Aqui há tempos uma pessoa, digamos, "do meio", passou meia-hora a explicar-me que os, digamos, "autores", deviam aparecer, que isso só ajudava, só ajudava, nunca prejudicava, etc. Foi na mesma semana em que esgotou a edição do Herberto Helder. Mas eu juro que só não apareço porque não consigo tirar uma foto tipo passe decente desde 1996.

O gosto por anagramas vem de ser uma mistura entre o intelectual e o lúdico, tal como tudo o que escreve?

Sim, exacto. Era mesmo isso que eu ia responder, caso a pergunta fosse só "de onde é que vem o gosto por anagramas": é uma mistura entre o intelectual e o lúdico, tal como tudo o que escrevo. 

E a anglofilia? Há quem diga que esta geração tem anglofilia a mais

A anglofilia é uma coisa terrível: é tão fácil ser ridículo quando se está a ser anglófilo. Ando a tentar arranjar defesas para isso, mas não tem sido fácil. E depois há a anglofilia selectiva, que só gosta de uma versão daquilo baseada no pior livro do Waugh, mas nunca fala de cavalos e porridge, por exemplo. A minha anglofilia também era muito em função de estar lá a viver. 

Os anglófilos tendem a ser muito antifranceses, e acho que cita poucos franceses no seu livro. 

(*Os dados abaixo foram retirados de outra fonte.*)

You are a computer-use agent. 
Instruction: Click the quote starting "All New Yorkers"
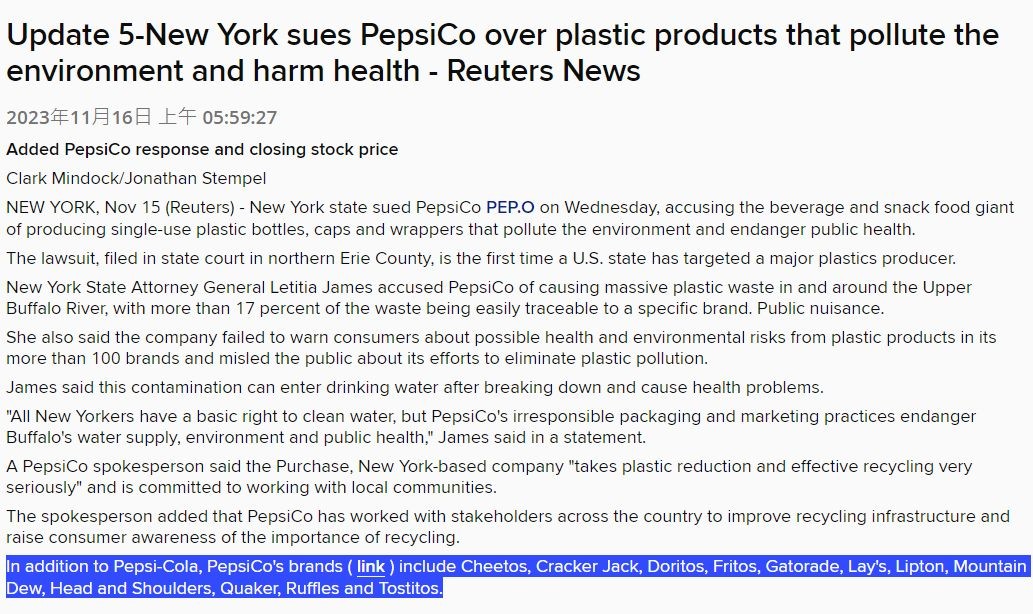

Ao contrário da maioria dos anglófilos que conheço, eu sou uma nódoa em francês: não consigo ler mais do que o "L'Equipe", e mesmo assim com grandes dificuldades. Para a literatura francesa estou totalmente dependente do Pedro Tamen e tenho lacunas enormes no currículo por causa disso. Mas não tenho assim nada contra eles, genericamente. Aliás, uma vez estive em França e achei tudo, como diria o Gonçalo Cadilhe, "muito bonito".

Geralmente o antifrancesismo tem uma costela política, mas as suas ideias políticas são um pouco opacas. Cito: "uma espécie de cruzamento entre o rancho de Hunter S. Thompson, a cabeça de Milton Friedman, o palácio de Tibério e a social-democracia sueca".

Não acho que essa salada seja uma coisa muito original: é o truque básico das pessoas que gostam de mostrar que não são de esquerda, mas ao mesmo tempo que são espectaculares a todos os outros níveis.

Há uma referência no livro à Faculdade de Letras da Universidade de Lisboa. Foi uma experiência proveitosa?

Estive lá dois anos. Tive dois professores muito, muito bons: o David Prescott, que me deu a conhecer o Gore Vidal, e a Marijke Boucherie, que me perguntava semanalmente o que é que eu estava ali a fazer. Também fiquei em segundo lugar num torneio de matraquilhos. Pela minha saúde, fiquei mesmo.

E apostas, houve?

Isso veio depois, felizmente.

O que são as "zonas de guerra" da Penha de França e da Linha da Azambuja?

As escolas que frequentei - decoradas com um bocadinho de mitomania. Não eram assim tão más, para dizer a verdade. Quer dizer, uma delas ficou péssima, mas já depois de eu ter saído.

Gosta de "guilty pleasures" ("reality shows", filmes bíblicos, o Sporting)?

O Sporting, um "guilty pleasure"? Mas o que é isto? O Sporting e os filmes bíblicos - duas coisas que têm muito em comum - são paixõezinhas de infância. Uma pessoa fica refém disto o resto da vida.

Há uma passagem no livro que mostra pouco apreço pelas "analogias sobre 'relações'". Deduzo que nunca teremos a vida amorosa de Casanova "online".

Bom, a ideia era mostrar pouco apreço por um certo tipo de analogias sobre relações. Há quem faça isso bem, mas eu não faço. E qualquer opinião crítica que eu dê sobre o que quer que seja está basicamente a exaltar aquilo que eu faço bem, e a dizer que aquilo que eu não sei fazer não presta. Idealmente, estas coisas não se confessam, mas suponho que agora é tarde de mais.

As referências ao seu quintal são a costela Rousseau?

É da costela anglófila, evidentemente. Tratar do jardim, só isso. Tenho um quintalinho com cinco laranjeiros, e um marmeleiro, e tenho muito orgulho em ainda não ter deixado morrer nada.

E que insistência é essa no tema da "maionese"?

Por castigo divino, houve uma altura em que o primeiro resultado de uma busca no Google para "manteiga planta" era o meu blogue. Com a maionese nunca lá cheguei.

Finalmente, a questão mais importante do nosso tempo: Joaquin Phoenix no show de David Letterman estava pedrado ou a gozar [está no Youtube]?

A aparição do Joaquin Phoenix no Letterman é uma ilustração perfeita dos motivos pelos quais está aqui um desenho do Pedro Vieira e isto foi tudo feito por Messenger.